I’m Georgie McHugh of the Gordon RU.
I’m fond of a lassie and drappie or two.
One day when out walking I chanced to see
A bonnie wee lass wi’ a glint in her ee.

Says I to the lassie will ye walk for a while.
I’ll buy ye a bonnet and we’ll do it in style,
My kilt is the tartan of the Gordon RU.
She looked at me shyly and said, Is that true?

Chorus

A Gordon for me, a Gordon for me.
If you’re not a Gordon you’re no use to me,
The Eastwoods are braw, the Randwicks an a’
But the cocky wee Gordon's the pride of them all.

2nd Verse

I courted that girl on the Banks of the Dee.
And made up my mind she was fashioned for me,
And soon I was thinking how nice it would be
If she would consent to get married to me.

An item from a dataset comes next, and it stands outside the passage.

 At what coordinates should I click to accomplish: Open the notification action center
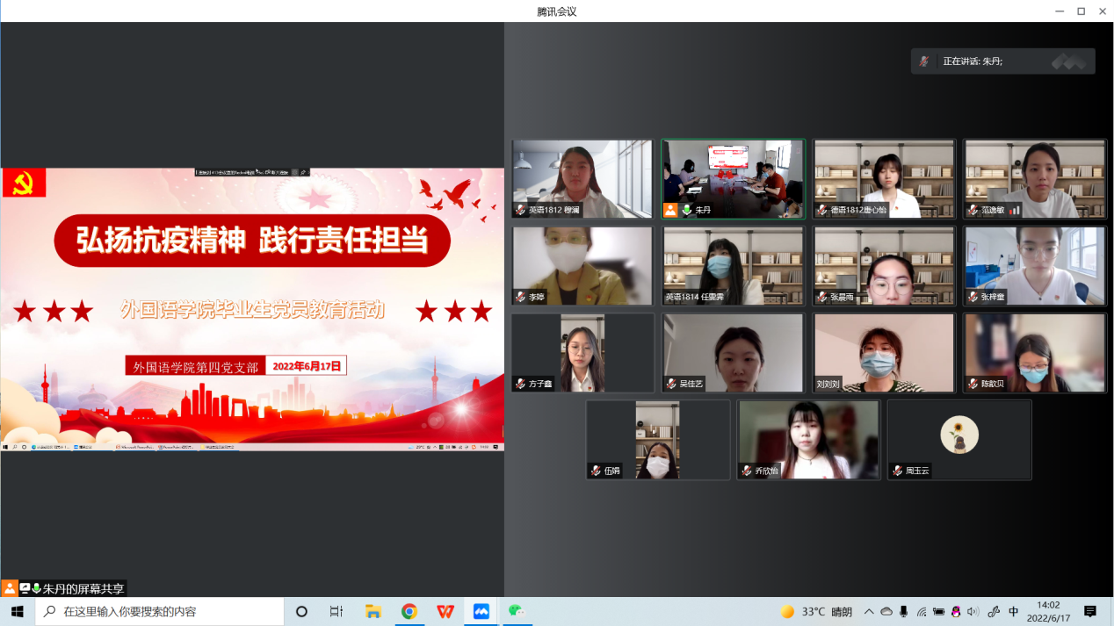[x=1090, y=612]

The day we were wed the grass was so green,
The sun was as bright as the light in her een,
Now we’ve two bonnie lassies who sit on her knee.
While she sings the song that she once sang to me.

Chorus

A Gordon for me, a Gordon for me.
If you’re not a Gordon you’re no use to me,
The Eastwoods are braw, the Randwicks an a’
But the cocky wee Gordon's the pride of them all.